Все остальное мне позволяли. А вот входить на кухню – ни-ни. Я писался в постель чуть ли не до восьми лет – только ради своего удовольствия. В доме я царил и повелевал. Для меня не было ничего невозможного.
Мой брат умер от менингита семи лет, года за три до моего рождения. Отчаявшиеся отец и мать не нашли иного утешения, кроме моего появления на свет. Мы были похожи с братом как две капли воды: та же печать гениальности (Позже, в 1929 году, у меня появилось четкое осознание своей гениальности, и оно так укрепилось во мне, что не вызывает никаких так называемых возвышенных чувств. И все же должен признать, что эта вера во мне – одно из самых приятных постоянных ощущений), то же выражение беспричинной тревоги. Мы различались некоторыми психологическими чертами. Да еще взгляд у него был другой – как бы окутанный меланхолией, «неодолимой» задумчивостью. Я был не так смышлен и, видимо, взамен наделен способностью все отражать. Я стал в высшей степени отражателем из-за своей «искаженной полиморфности», а также феноменальной отсталости в развитии; запечатлев в памяти смутные райские воспоминания грудного младенца – эротического происхождения, я цеплялся за удовольствия с безграничным упрямством эгоиста. И не втречая сопротивления, становился опасным. Как-то вечером я до крови исцарапал булавкой щеку моей дорогой кормилицы – только за то, что лавка, куда она меня водила покупать мои любимые лакомства, была уже заперта. Итак, без сомнения, я был жизнеспособен. Мой брат был только первой пробой меня самого, вплотившегося в невозможном, абсолютном избытке.

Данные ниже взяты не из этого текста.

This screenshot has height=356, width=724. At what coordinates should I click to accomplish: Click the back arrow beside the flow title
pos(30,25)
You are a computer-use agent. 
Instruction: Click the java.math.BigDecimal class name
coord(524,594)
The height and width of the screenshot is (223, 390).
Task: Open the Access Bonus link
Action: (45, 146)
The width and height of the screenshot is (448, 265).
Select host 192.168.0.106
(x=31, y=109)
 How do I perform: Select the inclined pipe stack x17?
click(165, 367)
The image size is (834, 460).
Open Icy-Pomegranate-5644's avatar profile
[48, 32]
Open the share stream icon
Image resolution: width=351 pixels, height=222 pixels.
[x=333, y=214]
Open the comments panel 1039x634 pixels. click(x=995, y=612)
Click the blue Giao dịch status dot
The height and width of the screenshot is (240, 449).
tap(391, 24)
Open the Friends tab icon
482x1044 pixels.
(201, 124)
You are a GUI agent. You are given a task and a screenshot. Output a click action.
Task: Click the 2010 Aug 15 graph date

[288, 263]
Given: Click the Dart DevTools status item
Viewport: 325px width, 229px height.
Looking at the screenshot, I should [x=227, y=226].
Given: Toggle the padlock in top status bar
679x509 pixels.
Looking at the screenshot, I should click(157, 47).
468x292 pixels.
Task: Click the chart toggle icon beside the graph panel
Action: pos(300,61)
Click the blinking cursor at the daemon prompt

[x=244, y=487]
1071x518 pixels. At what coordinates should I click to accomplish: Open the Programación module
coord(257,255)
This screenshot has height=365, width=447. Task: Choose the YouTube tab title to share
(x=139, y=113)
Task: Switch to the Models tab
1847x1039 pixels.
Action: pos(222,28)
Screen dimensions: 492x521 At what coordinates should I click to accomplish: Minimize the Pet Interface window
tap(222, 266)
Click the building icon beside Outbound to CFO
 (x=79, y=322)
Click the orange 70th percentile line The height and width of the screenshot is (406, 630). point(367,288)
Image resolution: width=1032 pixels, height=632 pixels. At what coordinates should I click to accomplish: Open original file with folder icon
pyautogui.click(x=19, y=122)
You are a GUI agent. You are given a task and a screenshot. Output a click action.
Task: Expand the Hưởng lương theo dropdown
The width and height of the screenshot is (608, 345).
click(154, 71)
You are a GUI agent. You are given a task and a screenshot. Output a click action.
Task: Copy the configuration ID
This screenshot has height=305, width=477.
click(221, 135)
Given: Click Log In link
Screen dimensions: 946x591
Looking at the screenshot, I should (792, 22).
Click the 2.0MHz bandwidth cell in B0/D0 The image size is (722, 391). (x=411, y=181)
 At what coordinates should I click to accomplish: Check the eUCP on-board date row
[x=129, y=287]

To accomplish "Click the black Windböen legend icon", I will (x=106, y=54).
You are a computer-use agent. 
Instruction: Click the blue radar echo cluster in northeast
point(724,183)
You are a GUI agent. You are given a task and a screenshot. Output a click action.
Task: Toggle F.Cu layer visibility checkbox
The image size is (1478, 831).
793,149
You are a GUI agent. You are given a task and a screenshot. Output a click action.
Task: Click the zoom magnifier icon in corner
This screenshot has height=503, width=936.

Сегодня мы знаем: форма всегда есть результат инквизиторского насилия над материей. Пространство давит на нее со всех сторон – и материя должна упираться и напрягаться, хлестать через край до предела своих возможностей. Кто знает, сколько раз материя, одушевленная порывом абсолютного избытка, гибнет, уничтожается? И даже куда более скромная в своих притязаниях, более приспособленная материя сопротивляется тирании пространства, согласуясь с сутью своей оригинальной формы. Есть ли что-либо легче, вольнее, фантазийнее цветения минеральных кристаллов? Но и они – продукт принуждения более концентрированной «коллоидной среды», которая, мучая их, заключает в жесткую структуру. Самые совершенные, самые воздушные разветвления – всего лишь график агонии, отчаянных мук, последних вздохов материи, которая умирает, но не сдается, последнее цветение мира минералов. Но и для розы закон тот же! Каждый цветок распускается в неволе. Свобода бесформенна. Морфология (слава Гете, изобретшему это слово в восторге перед творческой бесконечностью Леонардо) – так вот, морфология открывает нам, что наряду с триумфальным царством жесткой иерархии форм есть более анархические, более разнородные тенденции, раздираемые противоречиями.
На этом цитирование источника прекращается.